Back in the USSR (Gorno Altaisk0, civilisation, the land of fruit and vegitables. If Russia is a parallel universe then Mongolia is another planet. Apparantly their national dish is 'meat' and that is just about all they eat.
No pictures this time as the internet is very slow and we need to get the cruiser to a garage.
Day 111 and our first night in a Hotel for a month! 90 days in the roof tent so far this trip and still very comfortable, but nothing beats a proper shower.
The front diff continued to drip oil and we have now had it welded 3 times in situ but still it drips. We have done 1200 miles since it first happened and amazingly lost very little oil, but we are likely to lose more at higher speeds on better roads and we cannot risk more rough roads for fear of making it worse. We managed to meet up with Yefgeni again yesterday (who has a land cruiser and helped us get the winch sorted) and he has arranged for us to take it to another garage in Biysk about 60 miles up the road.
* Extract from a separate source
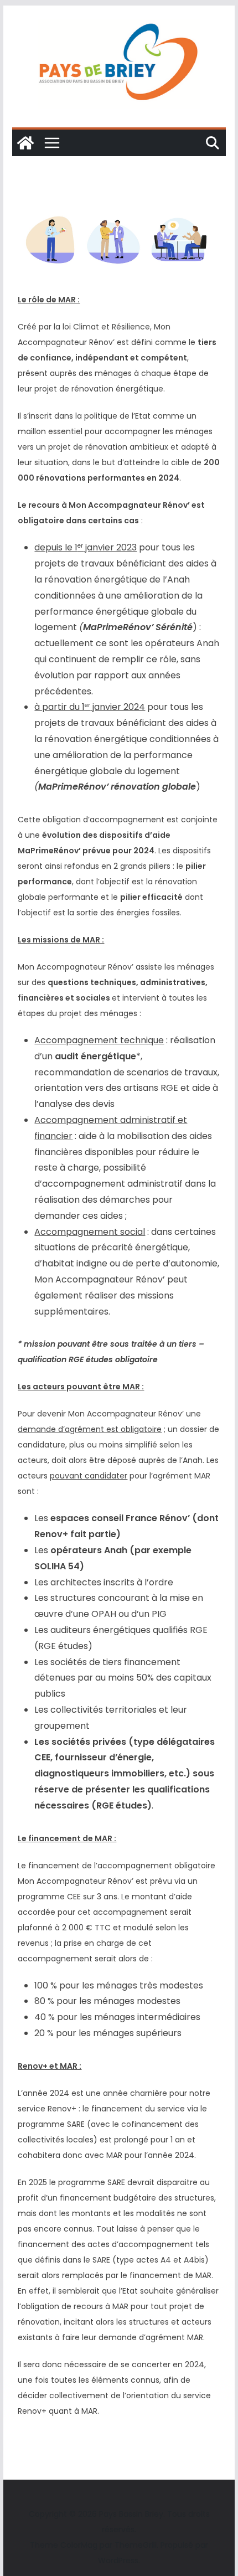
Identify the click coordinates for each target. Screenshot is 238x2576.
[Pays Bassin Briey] (25, 143)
We took a steady route out (if any route in Mongoila can be called 'steady') and bi-passed a mountain range that we originally wanted to cross. It still did not stop us very nearly coming to grief in our final river crossing. We knew that the next section was going to be tough as the computer map showed tracks everywhere and when we got there we found no track any stronger than the other. With only about 100 miles left in Mongolia we reached the exact spot on the map where the road was supposed to cross a river and we could see wheel tracks going into the river, but it was about 200 feet across so we could not be sure we could see tracks coming out the other side, but in we went. We reached a sand bank in the middle, but pausing was not possible as we started to sink, so on we went. The current was strongest here and suddenly the nose dipped down and the river came over the bonnet, surged up the windscreen, under the dash on the passenger side and in through my window which was half open. As the horror of getting stuck here dawned the cruiser rose up the bank on the other side and climbed out of the river and on we went.
There were absolutely no tracks on the other side and we did at least half a mile cross country before we found the faintest track and gradually zig zagged across the multitude of tracks in the direction of the next pass until we found the proper road. It had cleaarly been re-routed from the route on the map and in the opposite direction we would have probably found the correct place to cross the river.
Passing through the border back into Russia took 4.5 hours, but with no problems and back into the beautiful Altai mountains which are at least the equal to anything we saw in Mongolia.
Our first night in Russia we camped next to a river. I was sorting my bike out ready for a ride the next day, dropped the back wheel off the roof and it simply bounded off in the direction of the river and jumped right in and off it went, spinning into the current and well out of reach, with me running down the bank after it. Fortunately there was a bend a couple of hundred meters down river and it snagged on some small trees groing out of the river, but still too far to reach even with the longest branch and whilst I considered a rope with something heavy on the end to try and hook it back Chris waded and retreived it (on the basis that she could swim and I can't and that she could not stand to hear me bemoaning the loss of the wheel for the next few weeks). It was however deeper than it looked and Chris was up to her armpits before she reached the wheel, so hero Chris saved the day. The ride the following day was one that I had seen on the way through 7 weeks before, fortunately it was a superb day and the ride was every bit as good as I had hoped - thanks to Chris.
After the garge in Biysk we will take a detour to Lake Teletskoe for a few days and then head to Omsk and dependant on the sucees of the work on the diff will determine whether we continue our route into Kazakhstan or try and limp back through Russia, but time will tell.